__Selected excerpt__:
__________
Kobe McDonald

Personal information
- Native name: Kobe Mac Dómhnaill (Irish)
- Born: 8 December 2007 (age 18) Mayo, Ireland
- Height: 6 ft 4 in (193 cm)
- Relative: Ciarán McDonald (Father)

Sport
- Sport: Gaelic Football, Australian Rules

Club
- Years: Club
- 2025–2026: Crossmolina Deel Rovers

Inter-county*
- Years: County / Apps (scores)
- 2026: Mayo / 10 (2–35)

Inter-county titles
- All-Irelands: 1
- *Inter County team apps and scores correct as of 26 July 2026.

= Kobe McDonald =

Mayo and Crossmolina Deel Rovers Gaelic footballer

Kobe McDonald (Irish: Kobe Mac Dómhnaill; born 8 December 2007) is an Irish professional Australian rules footballer and former Gaelic footballer who plays for the St Kilda Football Club in the Australian Football League (AFL). He previously played Gaelic football as a forward for the Mayo county team and at club level for Crossmolina Deel Rovers, before switching codes and joining St Kilda in 2026.

==Personal life==
McDonald's father is former Mayo gaelic footballer and All Star Ciarán McDonald. He is named after Kobe Bryant. He is a half brother of fellow Mayo footballer, Jordan Flynn.

McDonald attended Gortnor Abbey in Crossmolina, where he sat the Leaving Certificate in June 2026.

==GAA Career==
===Crossmolina Deel Rovers===
====Underage====
McDonald won a Mayo Minor A championship in 2025. It was Crossmolina's first Minor A title in 32 years.
__________
__Raw records__:

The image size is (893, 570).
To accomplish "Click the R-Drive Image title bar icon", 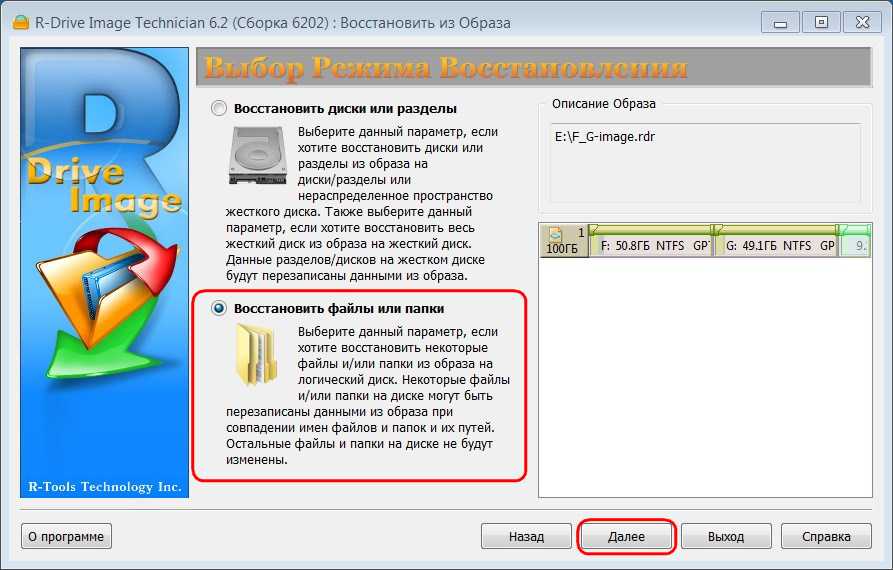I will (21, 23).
__________
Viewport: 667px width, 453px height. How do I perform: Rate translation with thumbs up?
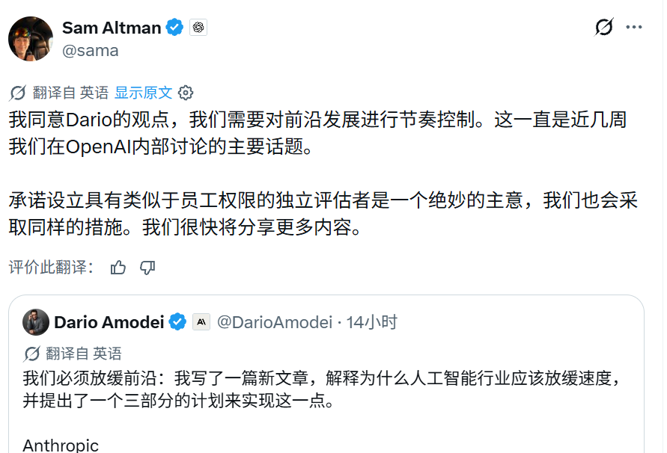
__________
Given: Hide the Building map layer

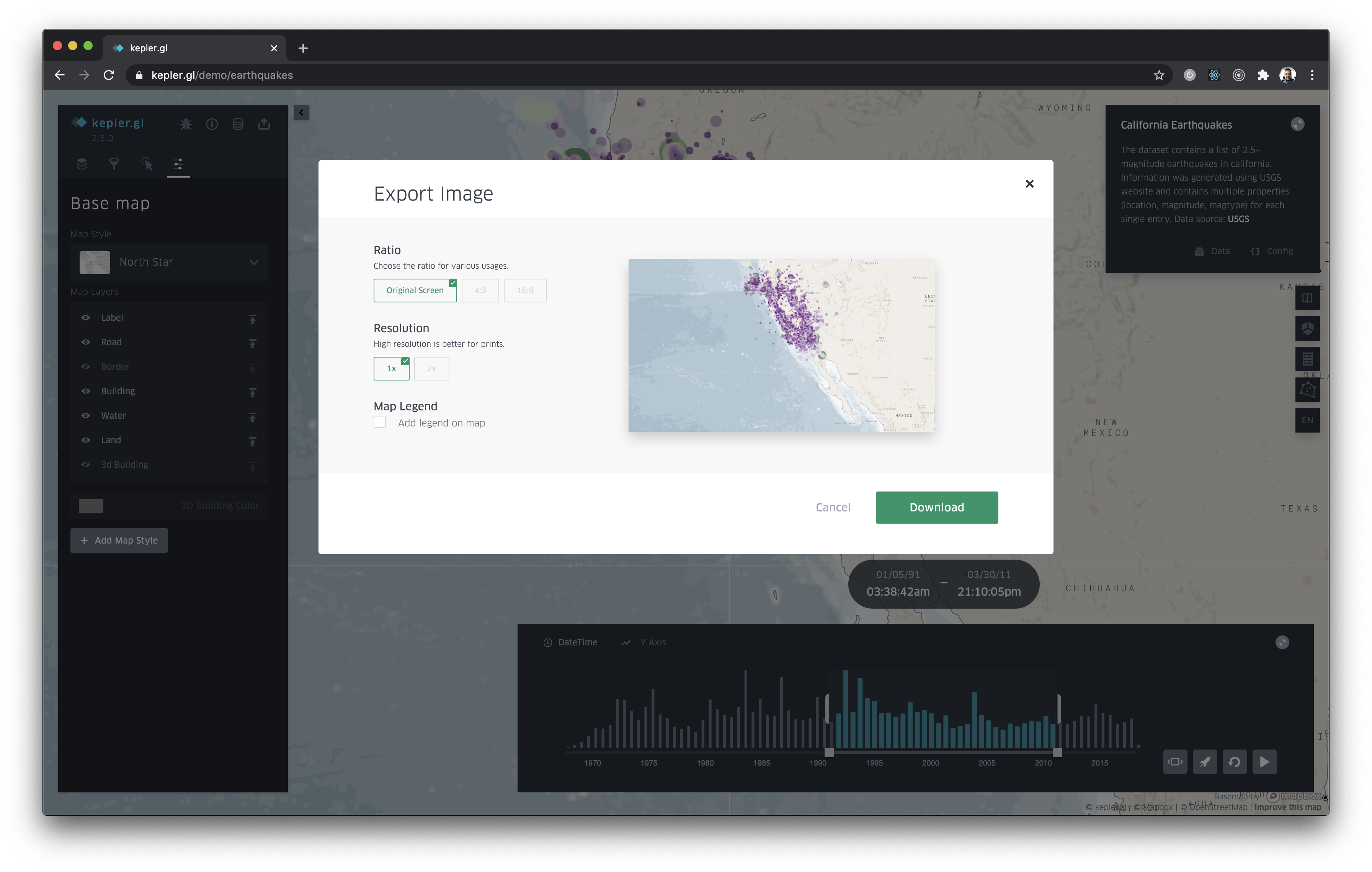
__________
__Required task A__:
From the Kobe McDonald profile, return everything from "Kobe McDonald (Irish: Kobe" down to "in 32 years.".
__Required task B__:
According to the Kobe McDonald profile, after whom is McDonald named?

__Final result A__:
Kobe McDonald (Irish: Kobe Mac Dómhnaill; born 8 December 2007) is an Irish professional Australian rules footballer and former Gaelic footballer who plays for the St Kilda Football Club in the Australian Football League (AFL). He previously played Gaelic football as a forward for the Mayo county team and at club level for Crossmolina Deel Rovers, before switching codes and joining St Kilda in 2026.

==Personal life==
McDonald's father is former Mayo gaelic footballer and All Star Ciarán McDonald. He is named after Kobe Bryant. He is a half brother of fellow Mayo footballer, Jordan Flynn.

McDonald attended Gortnor Abbey in Crossmolina, where he sat the Leaving Certificate in June 2026.

==GAA Career==
===Crossmolina Deel Rovers===
====Underage====
McDonald won a Mayo Minor A championship in 2025. It was Crossmolina's first Minor A title in 32 years.

__Final result B__:
Kobe Bryant